Thirty students, now beginning to get bored with the repetition of the same information, looked at the black board and responded in unison, “Two o’clock.”
And when I graded the quizzes, 30 students had answered the first question correctly. “What time does the play begin?” “Two o’clock.”
But there were 31 students in the class.
***
What is to be said about the thirty-first student, the one who got the question wrong? What can we say about the student who didn’t see “Two o’clock” written on the board, who didn’t hear me say “two o’clock” repeatedly, who didn’t hear his classmates say “two o’clock” in unison?
Before we address this student, I’d like for you to take a short quiz for me. There’s only one question. Click here for Daniel Simons and Christopher Chabris’s quiz.

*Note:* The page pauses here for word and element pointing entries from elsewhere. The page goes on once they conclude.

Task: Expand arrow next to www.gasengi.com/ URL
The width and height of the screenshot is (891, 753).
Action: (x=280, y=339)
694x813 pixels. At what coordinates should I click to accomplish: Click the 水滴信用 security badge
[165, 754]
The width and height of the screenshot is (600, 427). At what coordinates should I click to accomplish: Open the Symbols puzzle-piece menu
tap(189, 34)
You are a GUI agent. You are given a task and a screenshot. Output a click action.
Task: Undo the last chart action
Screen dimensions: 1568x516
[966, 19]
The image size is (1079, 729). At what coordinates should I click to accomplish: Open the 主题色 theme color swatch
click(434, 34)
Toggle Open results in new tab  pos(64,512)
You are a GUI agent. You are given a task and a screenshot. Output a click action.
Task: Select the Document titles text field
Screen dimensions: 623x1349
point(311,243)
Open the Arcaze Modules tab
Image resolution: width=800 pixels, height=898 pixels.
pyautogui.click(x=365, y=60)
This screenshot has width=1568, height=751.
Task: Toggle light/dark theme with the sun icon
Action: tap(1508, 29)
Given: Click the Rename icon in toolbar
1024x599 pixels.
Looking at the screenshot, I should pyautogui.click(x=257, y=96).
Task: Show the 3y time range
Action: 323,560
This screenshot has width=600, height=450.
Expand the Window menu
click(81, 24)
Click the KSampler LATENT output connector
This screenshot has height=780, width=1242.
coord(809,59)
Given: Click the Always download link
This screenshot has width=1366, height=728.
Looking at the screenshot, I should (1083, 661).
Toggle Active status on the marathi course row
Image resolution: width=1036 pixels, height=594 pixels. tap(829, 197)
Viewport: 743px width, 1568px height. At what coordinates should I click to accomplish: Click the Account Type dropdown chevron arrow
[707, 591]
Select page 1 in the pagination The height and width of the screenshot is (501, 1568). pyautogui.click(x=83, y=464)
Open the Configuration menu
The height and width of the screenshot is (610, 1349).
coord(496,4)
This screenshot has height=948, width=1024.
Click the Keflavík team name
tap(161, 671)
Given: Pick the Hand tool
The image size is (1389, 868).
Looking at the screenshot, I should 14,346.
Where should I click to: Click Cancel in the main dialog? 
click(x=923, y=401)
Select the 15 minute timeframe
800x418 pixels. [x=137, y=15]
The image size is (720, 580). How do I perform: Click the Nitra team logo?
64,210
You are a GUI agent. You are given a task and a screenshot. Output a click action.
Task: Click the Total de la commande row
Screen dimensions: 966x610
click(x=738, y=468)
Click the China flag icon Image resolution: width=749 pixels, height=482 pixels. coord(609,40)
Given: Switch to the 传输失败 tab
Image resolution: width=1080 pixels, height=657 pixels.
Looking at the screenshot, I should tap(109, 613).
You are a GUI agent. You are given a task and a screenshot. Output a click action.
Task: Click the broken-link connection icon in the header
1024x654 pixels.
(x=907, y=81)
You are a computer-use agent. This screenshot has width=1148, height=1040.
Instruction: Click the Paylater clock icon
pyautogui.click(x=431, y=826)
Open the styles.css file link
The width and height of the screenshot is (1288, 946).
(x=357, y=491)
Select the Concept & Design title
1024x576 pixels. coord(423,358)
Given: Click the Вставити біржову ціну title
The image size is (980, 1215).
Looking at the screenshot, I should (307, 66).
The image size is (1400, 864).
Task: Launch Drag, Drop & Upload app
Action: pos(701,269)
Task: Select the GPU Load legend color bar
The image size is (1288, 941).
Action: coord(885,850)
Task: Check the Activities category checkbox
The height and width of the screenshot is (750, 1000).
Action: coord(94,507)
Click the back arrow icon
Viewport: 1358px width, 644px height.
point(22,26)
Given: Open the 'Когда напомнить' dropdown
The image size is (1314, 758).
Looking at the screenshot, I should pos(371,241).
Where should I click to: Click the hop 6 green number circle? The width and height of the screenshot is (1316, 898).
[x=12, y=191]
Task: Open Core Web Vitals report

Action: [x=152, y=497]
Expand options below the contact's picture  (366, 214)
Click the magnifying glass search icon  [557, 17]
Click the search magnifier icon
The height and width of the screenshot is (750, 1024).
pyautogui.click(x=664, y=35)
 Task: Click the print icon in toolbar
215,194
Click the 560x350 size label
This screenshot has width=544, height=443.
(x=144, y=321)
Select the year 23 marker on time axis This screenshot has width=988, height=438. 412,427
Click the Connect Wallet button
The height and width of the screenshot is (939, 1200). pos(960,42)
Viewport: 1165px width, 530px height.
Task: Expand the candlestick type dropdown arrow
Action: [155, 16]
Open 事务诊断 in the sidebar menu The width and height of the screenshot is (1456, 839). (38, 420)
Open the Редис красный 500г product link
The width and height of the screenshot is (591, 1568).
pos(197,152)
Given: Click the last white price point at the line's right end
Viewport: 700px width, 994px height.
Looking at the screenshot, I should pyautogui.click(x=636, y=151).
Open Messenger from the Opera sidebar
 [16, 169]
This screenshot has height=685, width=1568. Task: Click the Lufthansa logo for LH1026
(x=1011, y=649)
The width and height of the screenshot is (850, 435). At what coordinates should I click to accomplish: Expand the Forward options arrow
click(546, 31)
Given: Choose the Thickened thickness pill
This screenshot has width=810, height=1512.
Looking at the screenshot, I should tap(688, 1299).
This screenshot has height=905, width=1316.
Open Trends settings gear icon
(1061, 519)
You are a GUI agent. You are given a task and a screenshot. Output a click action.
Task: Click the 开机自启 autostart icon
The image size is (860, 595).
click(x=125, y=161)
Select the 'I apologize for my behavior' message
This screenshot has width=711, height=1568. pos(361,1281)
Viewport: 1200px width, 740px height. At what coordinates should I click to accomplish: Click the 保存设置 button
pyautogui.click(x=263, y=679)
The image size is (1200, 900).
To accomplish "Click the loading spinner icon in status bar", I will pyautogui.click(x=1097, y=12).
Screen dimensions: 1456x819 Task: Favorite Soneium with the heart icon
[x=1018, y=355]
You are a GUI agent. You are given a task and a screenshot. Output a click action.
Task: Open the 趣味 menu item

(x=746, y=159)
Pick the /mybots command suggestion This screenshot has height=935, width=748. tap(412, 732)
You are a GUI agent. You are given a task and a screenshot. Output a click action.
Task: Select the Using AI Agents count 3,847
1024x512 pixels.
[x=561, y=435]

I’m begging you. Before you read any more of this essay, click on this link and answer the question. The rest of this post won’t make any sense if you don’t take the quiz first.
Spoiler alert: If you haven’t clicked on the link to the quiz by Daniel Simons and Christopher Chabris, you’re going to have to stay after class and clap erasers. The video takes barely over a minute. Please click on it now. I’ll wait right here.
***
Back? Thank you for clicking on the link and watching the video. Did you count accurately the number of times the children in white threw the basketball? I didn’t. I only counted 13 passes. Apparently, there were actually 15.
But did you see the gorilla?
Neither did I.
***
“She never said anything about the math test. I swear. Not a word. How did the other kids know there was a math test? I don’t know. She must have talked to them after class. That’s the only thing I can think of. Because she never said anything during class. I promise. Yes, I listen in class, mom. Of course I pay attention. What do you think I am, stupid?”
You have to take this child at his word. He is telling the truth. As far as he is concerned, the teacher made no mention of any upcoming math test. And of course, you have to take his teacher at her word too. She did announce the math test. She probably wrote it on the board: “Math test tomorrow!” Maybe she even had all the kids repeat it out loud, in unison, “Math test tomorrow!”
But this kid, the 31st student, didn’t attend to that stimulus. Maybe he was thinking about the homework he has for Chemistry; maybe he was thinking about whether or not Tommy likes Lisa; maybe he was trying to work out the Grand Unified Field Theory; maybe he was listening to a sparrow burp in Broward County. But he didn’t hear anything about a math test and, as a result, he didn’t study and he didn’t do well.
You can yell at him all you want. “Why don’t you pay attention? All the other kids knew there was a math test!”
Or you can acknowledge that, with a trillion neurons each, no two brains are the same.
And that not everyone sees the gorilla.